Wer hilft, lebt gefährlich: 288 Mitarbeiter von Hilfsorganisationen wurden im vergangenen Jahr Opfer von Angriffen, Attentaten oder Anschlägen. 101 von ihnen starben. Sie gerieten unter Beschuss, wurden verschleppt oder vergewaltigt. In der internationalen Datenbank über die Sicherheit von Krisenhelfern kommt beinahe jeden zweiten Tag ein neuer Übergriff hinzu. In diesem Jahr waren es bereits 136. Allein vergangenes Wochenende wurden sieben Weißhelme in Syrien erschossen.
Aber auch Einsätze in Gebieten, in denen kein Krieg herrscht, können lebensgefährlich sein. So wie derzeit im Mittelmeer. Aktivisten, die mit ihren Schiffen Flüchtlinge vor dem Ertrinken retten wollten, wurden Anfang August von der libyschen Küstenwache beschossen. Angeblich Warnschüsse, doch die Kapitänin Pia Klemp sagt über die Schützen: "Es handelt sich um eine völlig wahnsinnige Truppe, die wie im Wilden Westen auftritt - niemand kann sicher sein, ob er nicht von ihnen beschossen wird." Dabei garantiert das humanitäre Völkerrecht den Schutz von Helfern selbst im Krieg. Doch nicht nur vor Libyen ist diese Garantie immer weniger wert.
Zur falschen Zeit am falschen Ort
"Helfer haben es immer weniger mit regulären Armeen zu tun", bilanziert Stefan Bihl, der das Landesbüro der Johanniter Unfallhilfe im Kongo leitet. "Es sind Rebellen, Milizen, bewaffnete Banden, die keiner wirklichen Kommandostruktur gehorchen." Das mache die Lage unsicherer. Rebellen und Milizen lassen sich zudem nicht wegen Völkerrechtsverstößen verfolgen.
Und doch: "Auch sie sind auf die Bevölkerung in den Regionen angewiesen, in denen sie operieren - deshalb ist es für uns entscheidend, dass die Bevölkerung auf unserer Seite ist." Dann nämlich warnen Bewohner die Helfer, beispielsweise wenn eine Offensive bevorsteht. Auf diese Weise wird etwa vermieden, dass Ärzte zur falschen Zeit am falschen Ort sind.
Oft genug jedoch sind die Helfer selbst das Ziel von Angriffen. Im Juli überfielen bewaffnete Gruppen eine Klinik von "Ärzte ohne Grenzen" im Südsudan, verletzten zwei Mitarbeiter und plünderten. Es war das zweite Mal, das die Klinik in Pibor überfallen wurde. In dem bitterarmen Land, wo seit drei Jahren gekämpft wird, werden Helfer auch deshalb Opfer von Gewalt, weil sie über begehrte Ressourcen verfügen.

» **AUFGABENSTELLUNG**: Entnimm dem Text über Angriffe auf Helfer wortgetreu die Passage von „Wer hilft, lebt“ bis einschließlich „in Syrien erschossen.“. Die Daten werden zur Bearbeitung nicht benötigt.

» **BEREITGESTELLTE DATEN**:
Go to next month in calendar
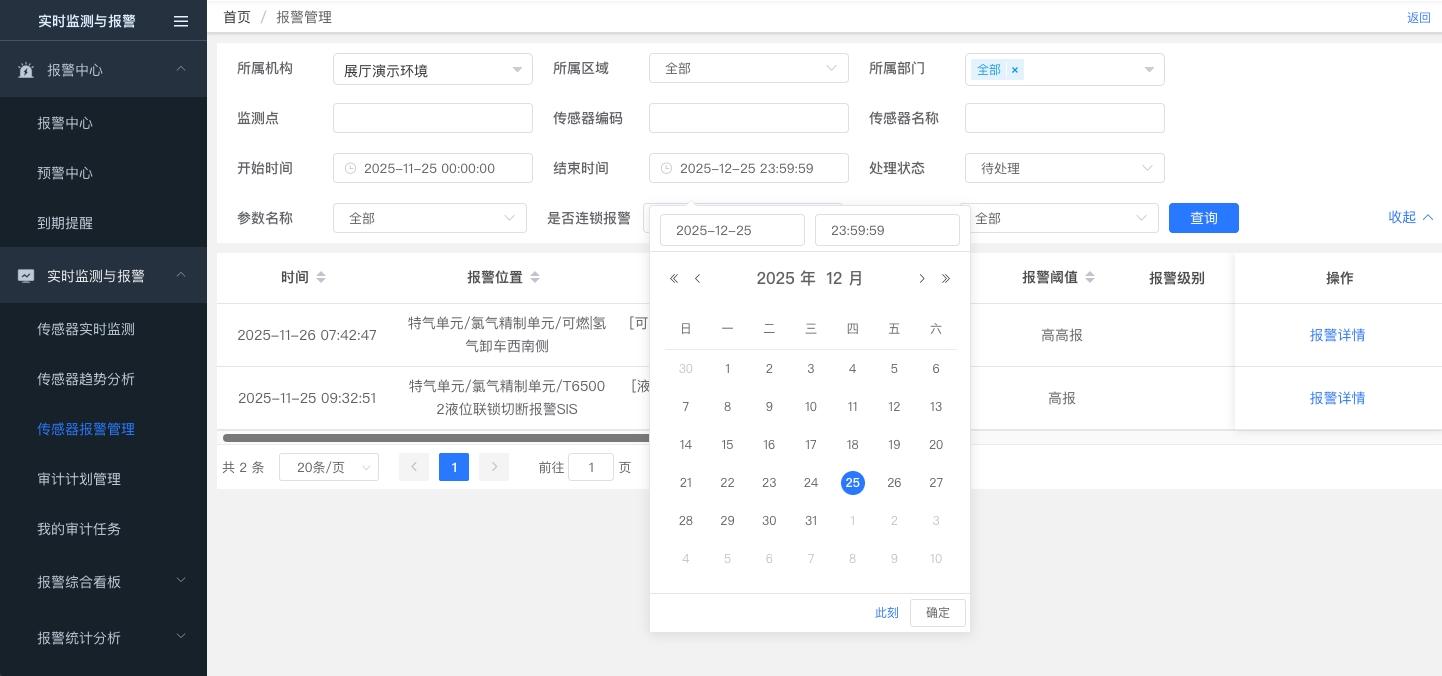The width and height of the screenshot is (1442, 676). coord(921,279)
==
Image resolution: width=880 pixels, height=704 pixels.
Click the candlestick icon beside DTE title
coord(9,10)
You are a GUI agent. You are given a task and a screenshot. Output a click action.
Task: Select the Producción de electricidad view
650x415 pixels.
...
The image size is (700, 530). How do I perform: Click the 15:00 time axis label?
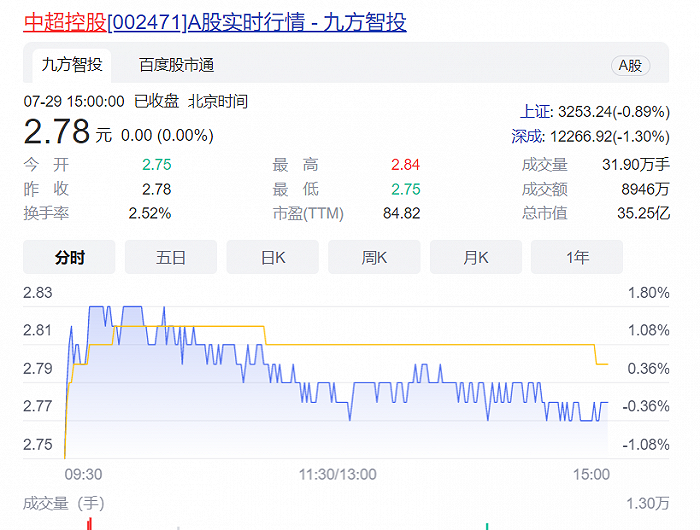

» **LÖSUNG**:
Wer hilft, lebt gefährlich: 288 Mitarbeiter von Hilfsorganisationen wurden im vergangenen Jahr Opfer von Angriffen, Attentaten oder Anschlägen. 101 von ihnen starben. Sie gerieten unter Beschuss, wurden verschleppt oder vergewaltigt. In der internationalen Datenbank über die Sicherheit von Krisenhelfern kommt beinahe jeden zweiten Tag ein neuer Übergriff hinzu. In diesem Jahr waren es bereits 136. Allein vergangenes Wochenende wurden sieben Weißhelme in Syrien erschossen.